アナログかデジタルかは問題ではない、顧客の機微を知るものが勝つ時代へ: 【書評】データ・アナリティクス 3.0
ビッグデータ云々の前にビッグなドウターにてんやわんやしています、松井です。
本エントリーで紹介する書籍 データ・アナリティクス 3.0 を訳者である小林啓倫さんよりいただきました。この場を借りてお礼を申し上げます。
本書はビッグデータを取り扱う本ではありますが、技術に関することよりも、考え方を重点的に取り扱っています。
データ解析をどのようにビジネスに活かすか、消費者との関わりがどのようになるかなど、経営視点での分析が中心なので、経営者の方にもオススメできます。でも、技術者にこそ読んで欲しいですね。その理由はまた後ほど。
このところ、グロースハックやInternet of Things、ビッグデータといったようにデータを解析することで人の動向や心理を分析することに注目が集まっています。これは、これまでのようなマスマーケティングが限界に来ていることを感じさせる現象です。
インターネットで情報に簡単にアクセスでき、ワンクリックで買い物ができる時代です。いかに先回りし、個人個人にカスタマイズした情報を提供するかが鍵となるのでしょう。
そういった状況ですから、消費者のあらゆる動向を採取し、分析する需要が出てくるのも当然かもしれません。

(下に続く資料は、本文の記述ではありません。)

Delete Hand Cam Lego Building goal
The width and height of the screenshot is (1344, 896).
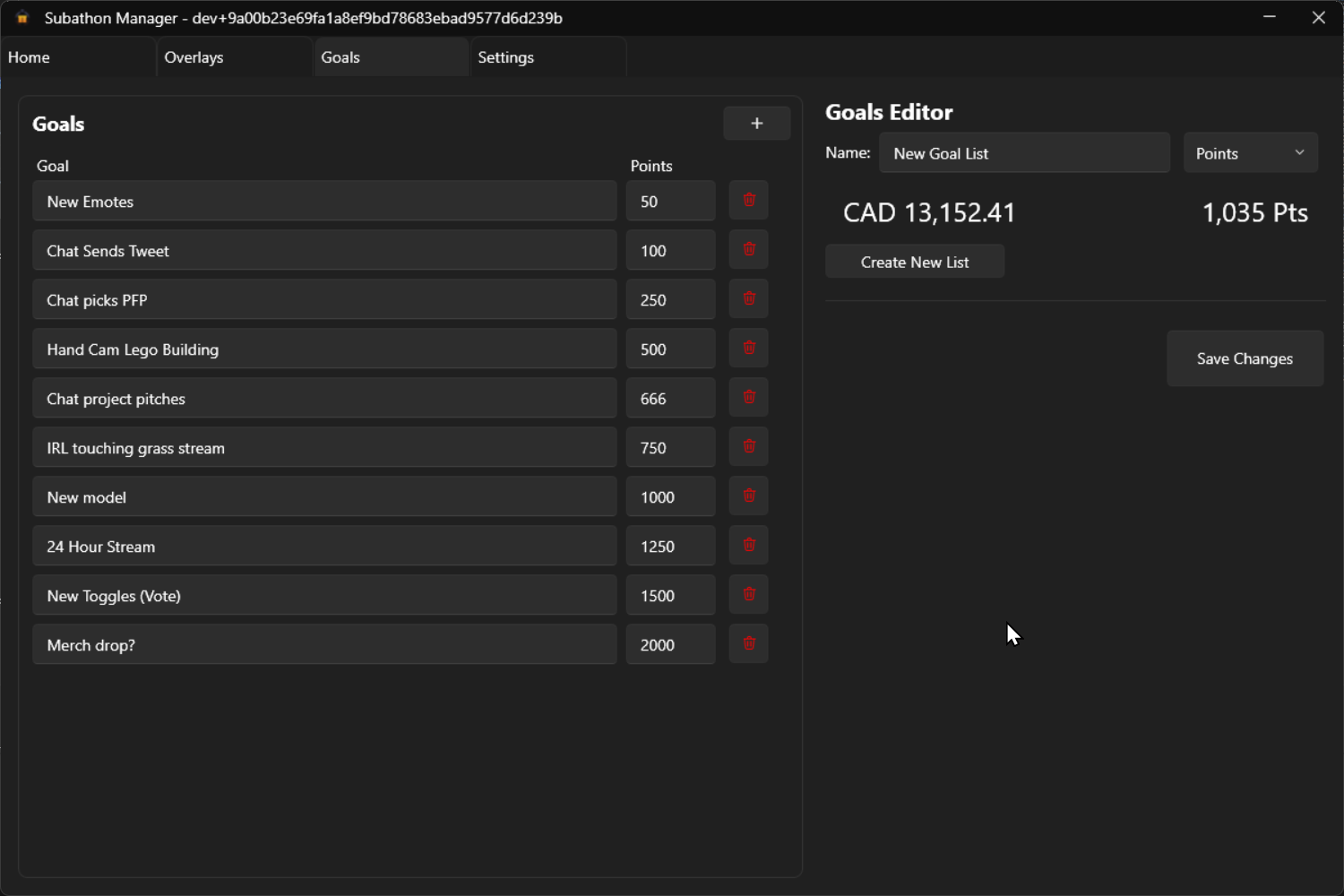point(748,349)
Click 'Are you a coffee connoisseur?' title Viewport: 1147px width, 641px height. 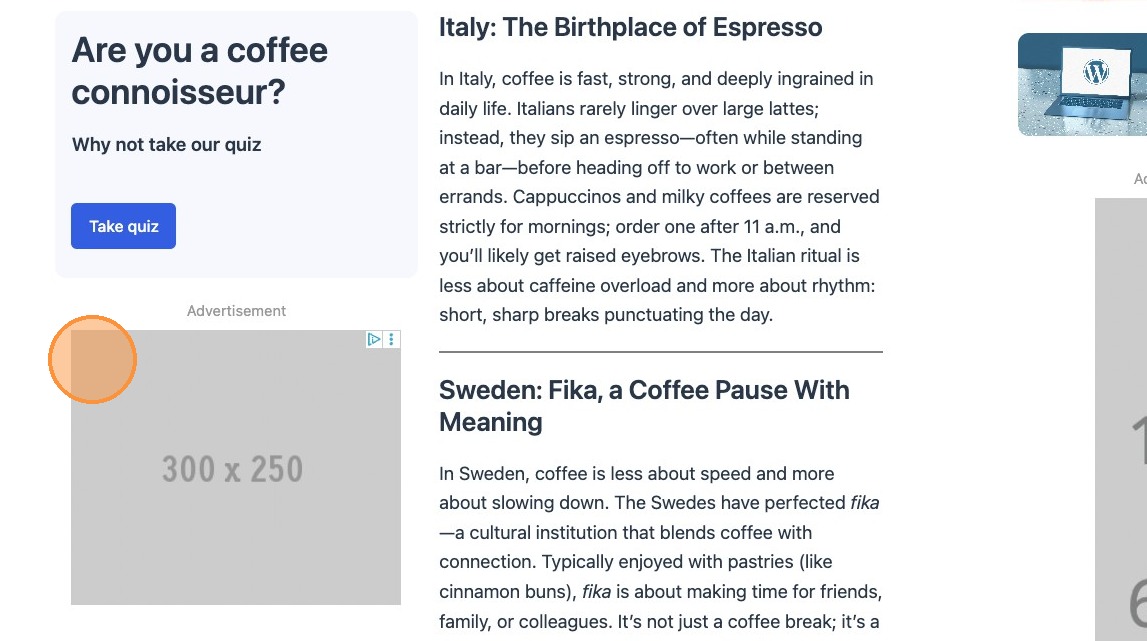pyautogui.click(x=200, y=71)
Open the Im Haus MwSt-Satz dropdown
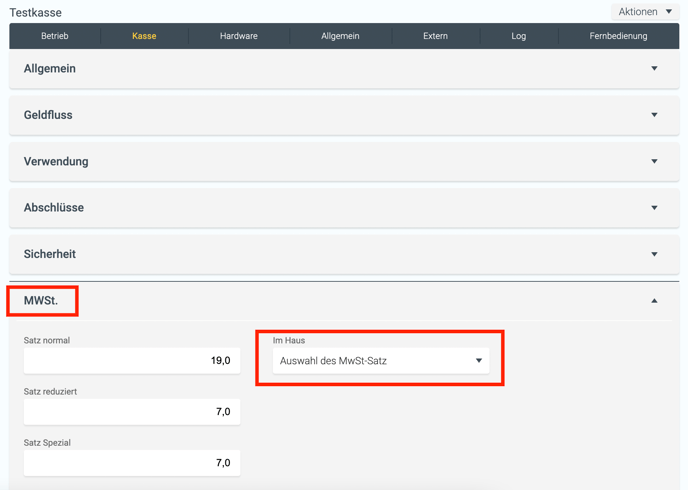Image resolution: width=688 pixels, height=490 pixels. coord(381,361)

このような状況で、ビッグデータやデータアナリストといったリソースを持たない企業、個人事業主はどのように生き延びていけば良いのか。実はそのヒントも本書には含まれています。
ユーザーは過度にターゲティングされることを嫌うという調査結果があるようです。
P.59 第1章 なぜビッグデータが重要なのか
例えば米国のインターネットユーザーの68%が、自分の検索内容やウェブサイト閲覧履歴に基づいてターゲティング広告が表示されることを望まないと回答している。
たしかに、あまりにも自分に最適化された情報を見せられると、監視されている印象を持つ人は少なくないでしょう。自分自身の痛い部分も見せられてしまうという側面もあるかもしれません。フィア アピールをやりすぎてただの脅しになるように。
いくら情報が詳細化し、人の機微を事細かに分析できたとしても、程よい距離感は必要なのでしょう。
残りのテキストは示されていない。